During World War II, Jan works in an institute, formerly the Hotel Tichota, where German women reside to breed a new "master race" with selected soldiers. Because the owner, Mr Tichota, uses a wheelchair, he has been displaced as its owner and is never seen again. In the meantime, Liza serves as a nurse on the Russian front. She returns with valuable stamps taken from the homes of Polish-Jewish families. As the war progresses and the tide turns against Germany, the women are displaced from the facility, and wounded and amputee soldiers replace them. Near the war's end, the facility is attacked, and the soldiers and staff evacuated. Liza tries to retrieve the stamps from the burning building, but dies when its roof collapses on her. Jan finds her body holding the box of stamps and pries it from her hands. After the war, the stamps' value allows Jan to become a wealthy hotelier on the same premises.

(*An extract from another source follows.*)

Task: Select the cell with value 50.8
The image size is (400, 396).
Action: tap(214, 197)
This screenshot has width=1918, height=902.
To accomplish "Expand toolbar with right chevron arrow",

After the Communists take power in Czechoslovakia in 1948, Jan loses his property and wealth when he tells the Communist resistance that he himself is a millionaire. He is sentenced to prison for 15 years: one year for each of his millions. In prison, he sees that Brandejs and other formerly wealthy customers are prisoners. Jan tries to sit among them, but they exclude him from their circle.

Marcela and the professor leave the area. Jan completes the restoration of his home and releases the stamps by letting the winds blow them into the valley.

==Critical reception==
I Served the King of England received generally positive reviews from critics. As of 19 June 2025, the review aggregator Rotten Tomatoes reported that 79% of critics rated the film positively based on 87 reviews, with an average rating of 7.2/10. The website's critical consensus reads, "With charm and an eye for life's bittersweet moments, Czech New Wave master Jiri Menzel paints a picaresque story with whimsy and intellect." Metacritic reported the film had an average score of 72 out of 100 based on 26 reviews, indicating "generally favorable reviews".

The film appeared on some critics' top ten lists of the best films of 2008. Peter Rainer of The Christian Science Monitor named it the sixth-best film of 2008, and Dennis Harvey of Variety named it the eighth-best. It received the Gopo Award for Best European Film in 2009, meaning it was the European film that had the greatest box office success in Romania in 2008.